• _YOUR TASKS_
1. According to the album review, how old is Lil Pump?
2. Rewrite the stretch of the album review from "Throughout the album, Lil" through "and all seriousness.", putting "power" wherever "authority" appears.

--- Begin QUOTED PASSAGE ---

‘Harverd Dropout’ speaks to a generation
Danny Liggio | Thursday, February 28, 2019
Lil Pump makes music to blast on phone speakers. His loud, rhythmic rapping, along with his fragmented beats are made to be played on iPhone speakers at maximum volume. And the kids who would play Pump out of their phones are exactly who Lil Pump thrives with; this 18-year-old who has become too rich and famous for his own good is a Gen-Z icon.
The title of his debut album “Harverd Dropout” started as a meme — Lil Pump was said to have dropped out of Harvard to save the rap game. This joke, meant to poke fun at Lil Pump’s repetitive lyrics and status as a dyslexic high school dropout, was quickly picked up by the rapper, who is ever the social media wizard.
Throughout the album, Lil Pump owns every aspect of his life he could be ridiculed for: “Ever since I started sippin’ lean, I lost my six pack.” Just as he sports his chubbiness, he is no-nonsense about his struggles with drug dependency: “Real drug addict, what up?” However, these issues are simply parts of Lil Pump’s life, rather than anything he would want to change.
As an artist and a character, Lil Pump’s presence is fun. He doesn’t respect authority, even the scientific authority which promotes eating as a necessary aspect of life: “I don’t need you, I don’t need school. I pop beans, I don’t eat food.” Lil Pump also enjoys stringing together words which may or may not mean anything in relation to each other: “Off-white. White rice. Fortnite. Pew pew pew. Red light.” His music is free from heavy emotions and all seriousness.

--- End QUOTED PASSAGE ---
--- Begin INFORMATION PROVIDED ---

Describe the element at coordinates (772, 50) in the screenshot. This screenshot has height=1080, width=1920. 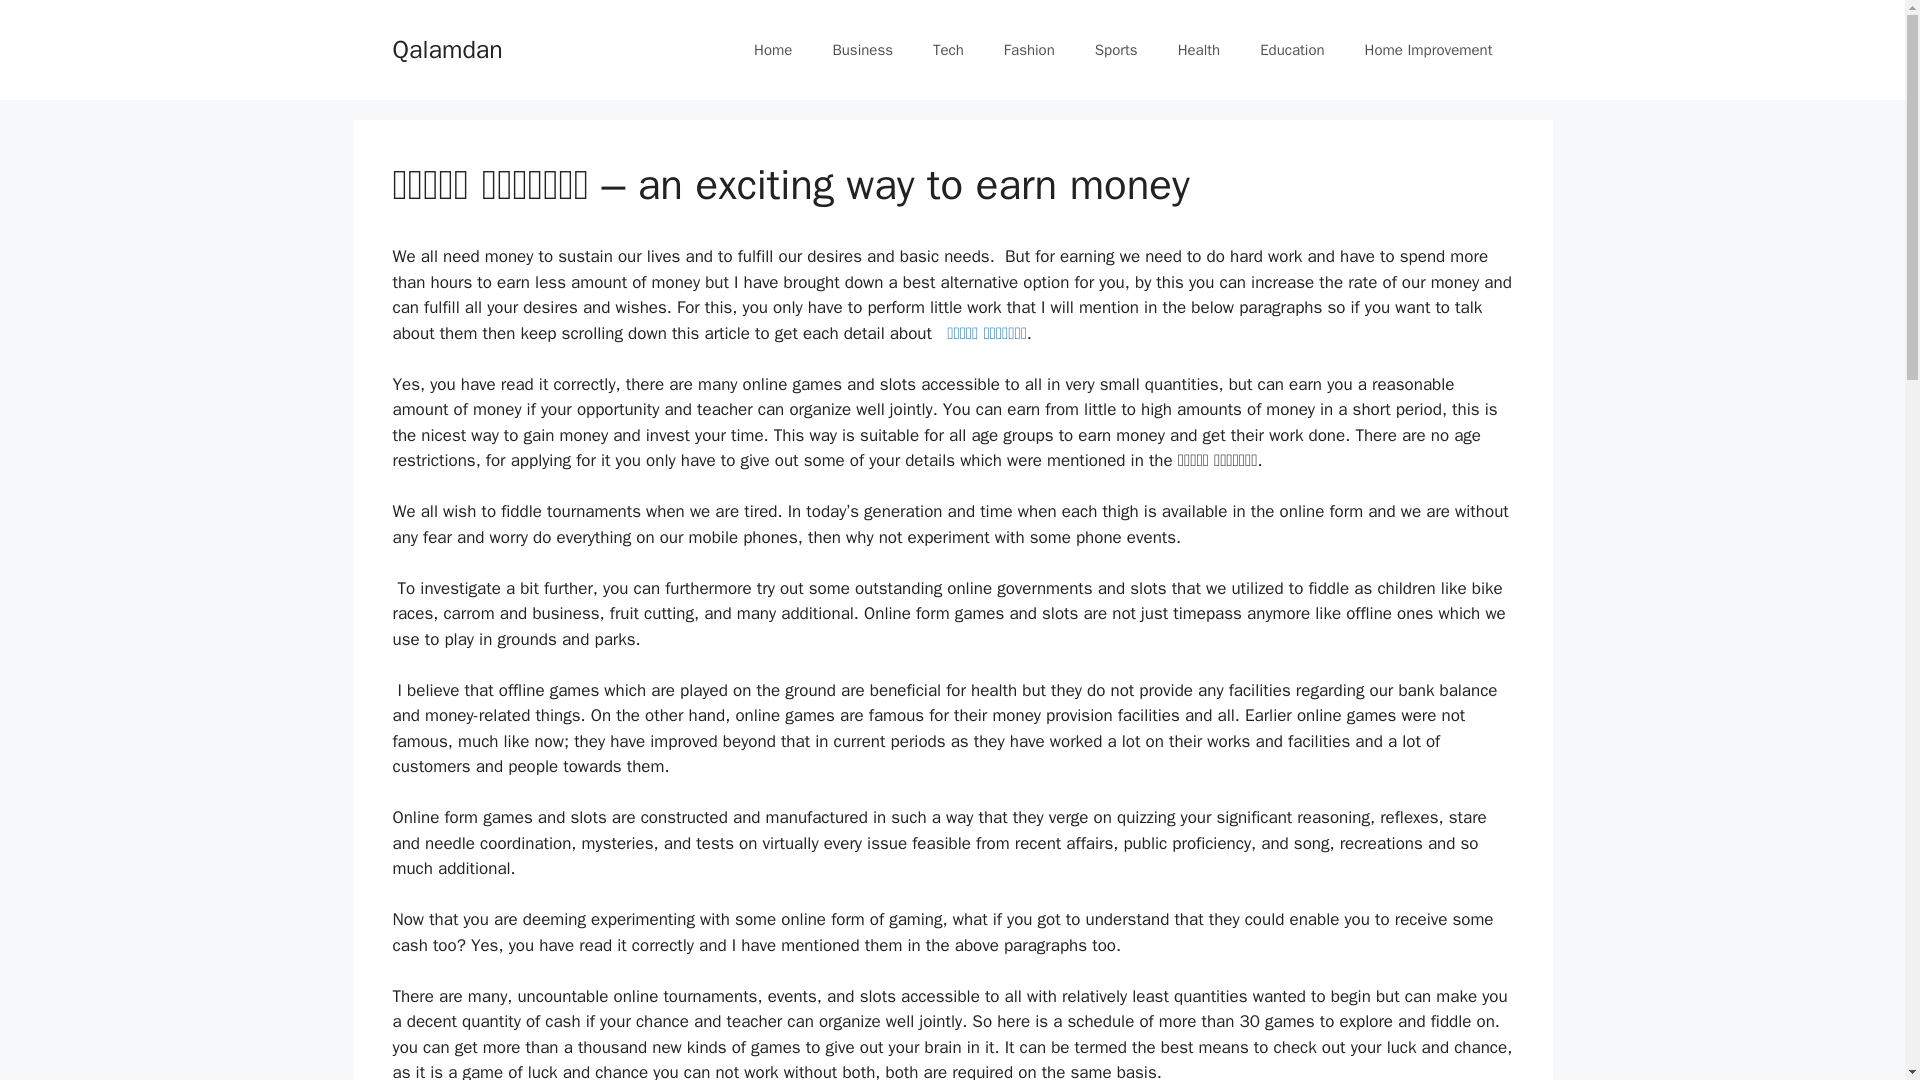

--- End INFORMATION PROVIDED ---

• _SOLUTIONS BELOW_
1. He is 18 years old.

2.
Throughout the album, Lil Pump owns every aspect of his life he could be ridiculed for: “Ever since I started sippin’ lean, I lost my six pack.” Just as he sports his chubbiness, he is no-nonsense about his struggles with drug dependency: “Real drug addict, what up?” However, these issues are simply parts of Lil Pump’s life, rather than anything he would want to change.
As an artist and a character, Lil Pump’s presence is fun. He doesn’t respect power, even the scientific power which promotes eating as a necessary aspect of life: “I don’t need you, I don’t need school. I pop beans, I don’t eat food.” Lil Pump also enjoys stringing together words which may or may not mean anything in relation to each other: “Off-white. White rice. Fortnite. Pew pew pew. Red light.” His music is free from heavy emotions and all seriousness.